Richard Goulding: Prince Harry
Early in his career, Richard Goulding appeared in Laura Wade’s Posh, a stage play about the sort of hardcore Oxbridge drinking club to which David Cameron and Boris Johnson once belonged. Looking at publicity pictures one day, Goulding saw one in which he was giggling and thought: “Wow, I look just like Prince Harry” — but he didn’t expect the resemblance to be of professional relevance. Now he’s become a bit of a specialist in the fifth in line to the throne, not only in King Charles III, but also playing him in Channel 4’s sitcom The Windsors.
As that Harry is a comic exaggeration and the one in King Charles III a future fantasy version, Goulding chose “not to research the real Harry very much.” Shortly before our chat, Prince Harry gave a frank interview in which he’d discussed the impact on his mental health of his mother’s death. This might have been disastrous for Goulding, but that version of Harry — playful but also pained, sometimes struggling to understand the duties demanded of him — seemed to match their dramatisation of him.
“It’s amazing that he said what he said about his problems,” says Goulding. “But, for this play, that’s exactly what it’s about: for me, at the heart of the character always was this struggle of loyalties, which the boys share, resulting from the death of their mother.”
The sub-plot involves Harry’s attempt to conduct a relationship with a woman called Jess in scenes containing conversations about privacy and clashing backgrounds that it’s easy to imagine Harry having with his current actress girlfriend, Megan Markle.
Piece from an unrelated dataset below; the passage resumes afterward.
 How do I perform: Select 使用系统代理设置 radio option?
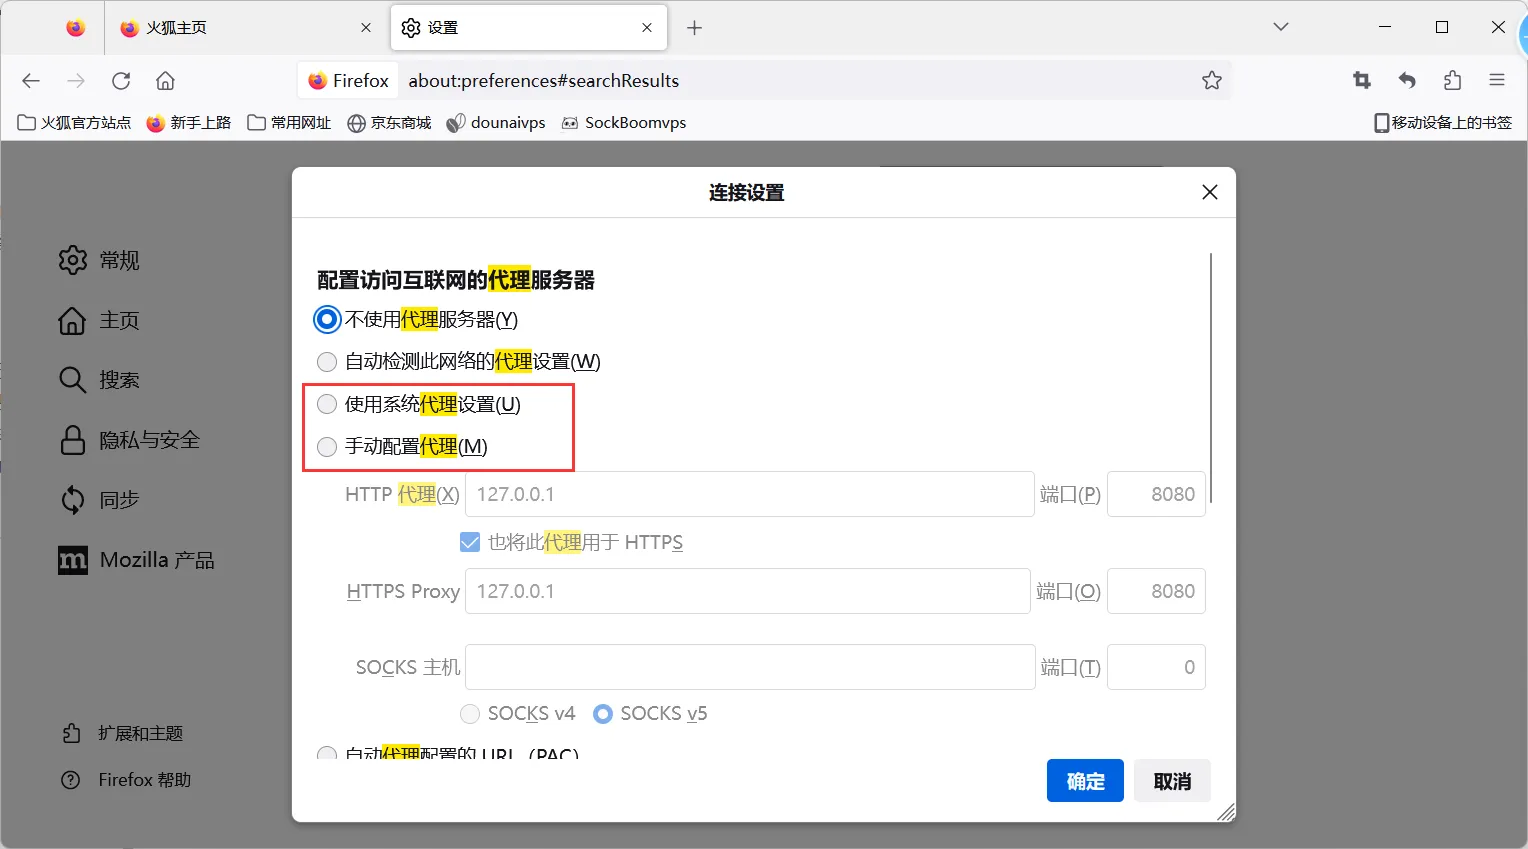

Goulding, fifth from left, as Prince Harry in Channel 4 sitcom The Windsors
Can actors playing living people ever allow themselves to ask whether the person would want this? “I think just before we went on stage for the first time, there was a brief moment of what are we doing? But in the end, you just have to ignore the possible response. We always felt this was a play that needed to be done.”
The Windsors, he says with a laugh, “doesn’t need to be done. That’s more to pay the bills. But it’s great fun.”
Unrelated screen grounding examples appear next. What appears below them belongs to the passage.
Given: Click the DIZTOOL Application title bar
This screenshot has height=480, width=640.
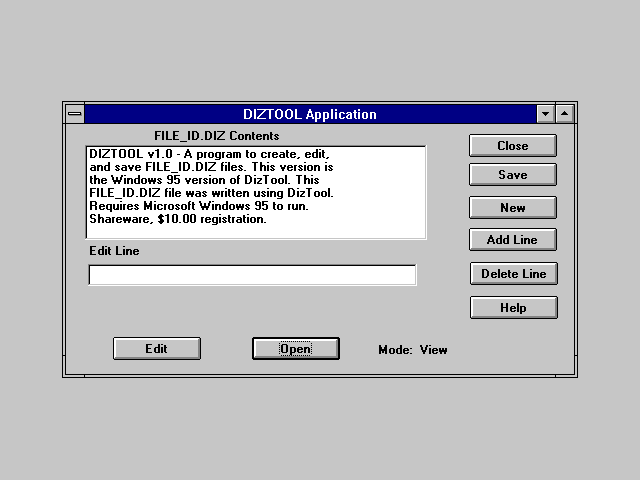Looking at the screenshot, I should point(309,114).
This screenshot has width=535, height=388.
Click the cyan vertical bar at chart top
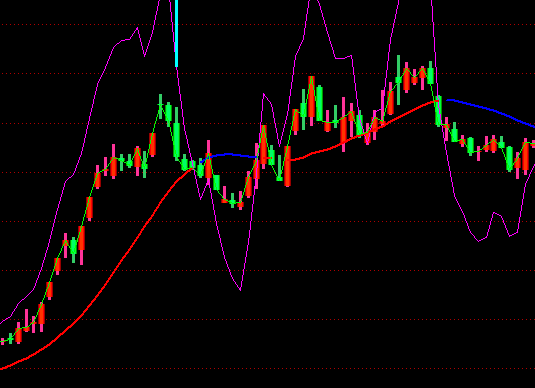[176, 33]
Outside of the Windsors, Goulding has played the brother of Jack Whitehall’s JP in Channel 4 comedy Fresh Meat, Edgar Morton in Ripper Street and Freddie Foster in movie Me Before You. He has also appeared in The Iron Lady And Foyle’s War, with stage credits including productions of King Lear, Titus Andronicus and The Seagull.
Interviews with Oliver Chris, Charlotte Riley and Richard Goulding by Mark Lawson.